Originally Published March 4, 2015

Howard and Barbara Piltch rested in a ditch by the side of the road after sliding into a patch of black ice, ricocheting off a wall, and colliding with several trees. The car they were traveling in, a 2003 Mercury Mountaineer, advertised as safe, complete with advanced front and dual side airbags. In this instance, rather than airbag enhancement, the only "advancement" Ford made was to the injuries sustained by the Piltches when the air bags failed to deploy.

While recovering from several broken vertebrae and neurological injuries, the Piltches filed suit under the Indiana Products Liability Act (IPLA) against Ford Motor Company complaining the defective airbags enhanced those injuries. Ford moved for summary judgment, arguing the Piltch’s could not prove, 1) the airbags were in fact defective, nor 2) the defective air bags facilitated the worsening of the injuries. Summary judgment was granted and upheld by the Seventh Circuit on the grounds that proximate cause could not be established without an expert testimony report.  

The Piltches sought to persuade a jury under the doctrine of Res Ipsa Loquitur. To bring a claim under the doctrine of res ipsa loquitur, the Piltches were required to show that the injuring instrumentality (Mercury Mountaineer) was in the exclusive control of the defendant at the time of injury. Since the vehicle was under the control of the plaintiff, a defective product liability suit was pursued under the same doctrine. The doctrine of res ipsa loquitur may be applied in “rare instances” where “circumstantial evidence may produce reasonable inferences [t]hat a jury may reasonably find that a defendant manufactured a product containing a defect.”

In Ford’s 48 page Scheduled Maintenance Guide for the 2003 Mercury Mountaineer the word “air bag” is found only once and it is written in connection to safety warning lamps. In contrast, while touting the vast safety features, in the 264 page Owner’s Manual, “air bags” receive seven pages of deference in the Safety subsection. This manual informs drivers to immediately have their car serviced should the air bag light illuminate. According to the opinion, the Piltches air bag light never illuminated, indicating a need for servicing the Mountaineer’s air bag system.

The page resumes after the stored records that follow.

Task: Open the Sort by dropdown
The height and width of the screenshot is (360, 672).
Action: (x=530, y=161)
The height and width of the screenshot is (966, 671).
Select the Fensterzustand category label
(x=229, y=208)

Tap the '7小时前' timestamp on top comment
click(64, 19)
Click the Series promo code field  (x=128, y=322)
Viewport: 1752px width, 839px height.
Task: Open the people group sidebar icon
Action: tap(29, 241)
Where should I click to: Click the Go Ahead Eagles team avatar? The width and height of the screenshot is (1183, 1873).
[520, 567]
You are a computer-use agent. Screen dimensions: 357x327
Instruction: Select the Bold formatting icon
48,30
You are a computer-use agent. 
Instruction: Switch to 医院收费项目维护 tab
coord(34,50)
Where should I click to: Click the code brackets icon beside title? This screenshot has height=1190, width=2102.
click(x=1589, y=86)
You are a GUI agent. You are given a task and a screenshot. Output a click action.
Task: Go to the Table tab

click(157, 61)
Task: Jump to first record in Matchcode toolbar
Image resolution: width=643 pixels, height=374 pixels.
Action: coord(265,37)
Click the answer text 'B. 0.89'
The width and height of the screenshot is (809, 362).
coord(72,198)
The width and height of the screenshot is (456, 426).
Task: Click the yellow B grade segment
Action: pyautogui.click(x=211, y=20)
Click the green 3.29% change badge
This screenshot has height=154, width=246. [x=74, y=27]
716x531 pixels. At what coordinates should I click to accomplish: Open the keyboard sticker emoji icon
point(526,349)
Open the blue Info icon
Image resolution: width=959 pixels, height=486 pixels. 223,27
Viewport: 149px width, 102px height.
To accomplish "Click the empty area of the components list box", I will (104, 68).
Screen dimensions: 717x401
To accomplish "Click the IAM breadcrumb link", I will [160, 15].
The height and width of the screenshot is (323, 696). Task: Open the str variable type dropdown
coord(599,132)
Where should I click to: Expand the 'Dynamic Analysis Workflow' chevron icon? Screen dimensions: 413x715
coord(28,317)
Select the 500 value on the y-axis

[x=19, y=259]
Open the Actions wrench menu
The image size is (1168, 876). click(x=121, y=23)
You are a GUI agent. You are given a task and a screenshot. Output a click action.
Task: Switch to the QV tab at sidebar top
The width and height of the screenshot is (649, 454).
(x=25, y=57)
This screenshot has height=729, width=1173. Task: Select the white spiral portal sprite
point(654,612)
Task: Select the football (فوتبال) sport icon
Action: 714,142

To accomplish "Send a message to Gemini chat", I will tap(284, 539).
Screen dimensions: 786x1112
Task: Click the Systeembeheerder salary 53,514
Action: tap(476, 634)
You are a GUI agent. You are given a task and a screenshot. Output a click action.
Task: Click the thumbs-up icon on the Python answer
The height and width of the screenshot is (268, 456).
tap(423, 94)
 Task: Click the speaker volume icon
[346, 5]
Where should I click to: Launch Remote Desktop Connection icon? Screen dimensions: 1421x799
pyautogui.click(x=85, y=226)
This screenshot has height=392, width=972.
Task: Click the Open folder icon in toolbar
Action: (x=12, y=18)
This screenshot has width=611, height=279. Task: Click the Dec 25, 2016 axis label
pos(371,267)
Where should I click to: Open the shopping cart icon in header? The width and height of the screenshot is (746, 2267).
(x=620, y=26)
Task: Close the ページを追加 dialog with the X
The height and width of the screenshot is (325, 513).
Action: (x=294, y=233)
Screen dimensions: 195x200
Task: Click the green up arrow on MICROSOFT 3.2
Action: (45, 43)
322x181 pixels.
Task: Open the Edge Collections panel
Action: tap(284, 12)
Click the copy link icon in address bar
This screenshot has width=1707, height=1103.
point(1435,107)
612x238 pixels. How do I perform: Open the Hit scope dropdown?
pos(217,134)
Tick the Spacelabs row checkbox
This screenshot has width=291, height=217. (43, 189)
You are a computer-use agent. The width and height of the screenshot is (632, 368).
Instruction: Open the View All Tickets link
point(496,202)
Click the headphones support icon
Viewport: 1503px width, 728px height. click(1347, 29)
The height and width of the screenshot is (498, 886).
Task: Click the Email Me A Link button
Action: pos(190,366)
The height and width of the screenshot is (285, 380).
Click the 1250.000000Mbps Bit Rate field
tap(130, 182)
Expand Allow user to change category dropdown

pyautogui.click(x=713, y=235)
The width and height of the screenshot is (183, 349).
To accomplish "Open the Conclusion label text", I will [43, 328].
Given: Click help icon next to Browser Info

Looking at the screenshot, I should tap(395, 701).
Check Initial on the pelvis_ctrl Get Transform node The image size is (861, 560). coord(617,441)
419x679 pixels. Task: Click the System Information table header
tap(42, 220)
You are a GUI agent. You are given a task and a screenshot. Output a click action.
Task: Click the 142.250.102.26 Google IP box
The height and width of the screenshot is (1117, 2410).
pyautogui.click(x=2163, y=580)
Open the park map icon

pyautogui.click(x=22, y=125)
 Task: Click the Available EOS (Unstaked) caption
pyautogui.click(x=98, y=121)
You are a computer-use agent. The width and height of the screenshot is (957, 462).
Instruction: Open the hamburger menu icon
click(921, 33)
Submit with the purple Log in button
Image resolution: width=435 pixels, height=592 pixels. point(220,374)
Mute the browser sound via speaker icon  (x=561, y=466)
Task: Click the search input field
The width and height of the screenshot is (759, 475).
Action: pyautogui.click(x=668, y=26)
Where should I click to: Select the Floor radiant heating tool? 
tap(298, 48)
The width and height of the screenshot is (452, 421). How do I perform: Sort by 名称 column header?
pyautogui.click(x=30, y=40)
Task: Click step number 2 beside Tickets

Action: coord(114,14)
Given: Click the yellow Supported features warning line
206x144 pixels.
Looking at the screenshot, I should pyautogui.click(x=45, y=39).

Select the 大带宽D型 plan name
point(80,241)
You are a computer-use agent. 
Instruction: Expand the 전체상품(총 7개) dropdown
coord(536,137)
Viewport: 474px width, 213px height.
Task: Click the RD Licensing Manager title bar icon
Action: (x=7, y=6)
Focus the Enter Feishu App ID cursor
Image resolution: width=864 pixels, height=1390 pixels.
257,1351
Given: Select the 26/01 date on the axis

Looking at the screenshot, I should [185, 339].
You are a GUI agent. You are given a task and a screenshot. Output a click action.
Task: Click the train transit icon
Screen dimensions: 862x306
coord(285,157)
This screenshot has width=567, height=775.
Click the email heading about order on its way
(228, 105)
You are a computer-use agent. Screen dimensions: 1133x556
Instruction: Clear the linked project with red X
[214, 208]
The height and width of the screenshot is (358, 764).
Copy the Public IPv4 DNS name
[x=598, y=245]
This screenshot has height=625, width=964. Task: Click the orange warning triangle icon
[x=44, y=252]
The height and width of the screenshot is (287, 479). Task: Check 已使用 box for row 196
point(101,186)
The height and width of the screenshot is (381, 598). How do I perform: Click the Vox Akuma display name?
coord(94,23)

According to the safety subsection on air bags in the Owner’s Manual, “[D]uring a crash, the Restraints Control Module activates both stages of the dual-stage air bag supplemental restraints based on crash severity and occupant conditions.” Was the severity of the Piltches crash in question? Ricocheting off walls and then bouncing from tree to tree describes a crash involving the most severe of forceful impacts imaginable. Thus, a reasonable person could infer that the Piltches crash severity would necessitate an airbag deployment.

The ruling of the Seventh Circuit in upholding summary judgment barred the Piltches from ever recovering for their injuries. Was justice served?

Airbags are expected to deploy upon severe impact. In fact, Ford advertised as much. This expectation is evidenced by generous discounts allotted by car insurance providers for cars equipped with airbags. Not all car owners are familiar with performing repairs, hence the light to signal potential danger to drivers. Hiring auto mechanics to conduct standard or complex repairs is standard. Those lacking specialized knowledge or experience with automobiles outside of daily operation for commuting, tend to entrust these car maintenance duties – like repairing defective airbags, to a mechanic.

Automobiles are not equivalent to IKEA furniture. They are not purchased with any reasonable expectation of missing parts or negligible assembly. Rather, automobiles are purchased with the expectation that all safety features are not only fully in tact but also properly functioning.

An underwhelming presentation of the defect in the airbags was a crucial mistake. Ultimately, claiming that a multi-billion dollar corporation has manufactured a defective product while failing to produce expert testimony to support the claim of defect may consequently prove futile for the Piltches. But the question the court should have considered prior to ruling is: Does the law require a plaintiff to produce expert testimony to prove liability under the IPLA? The Indiana Code covering IPLA remains silent on the production of expert testimony reports. As such, the Court established a rather draconian precedent when ruling the Piltches could not prove proximate cause using only circumstantial evidence.

According to the court, “a lay jury would be unable to discern from circumstantial evidence whether another air bag design could have prevented the injury.” The Court’s position on the capacity of lay juries appears untenable. Accident reconstruction and similar evidence would inevitably be revealed during the course of litigation. Skepticism regarding the sophistication of jurors may not have been in the interest of justice.

Hasty judicial interference resulted in a broken back, brain damage, and a lifetime of healing wounds that will never receive a proper examination in court before a jury.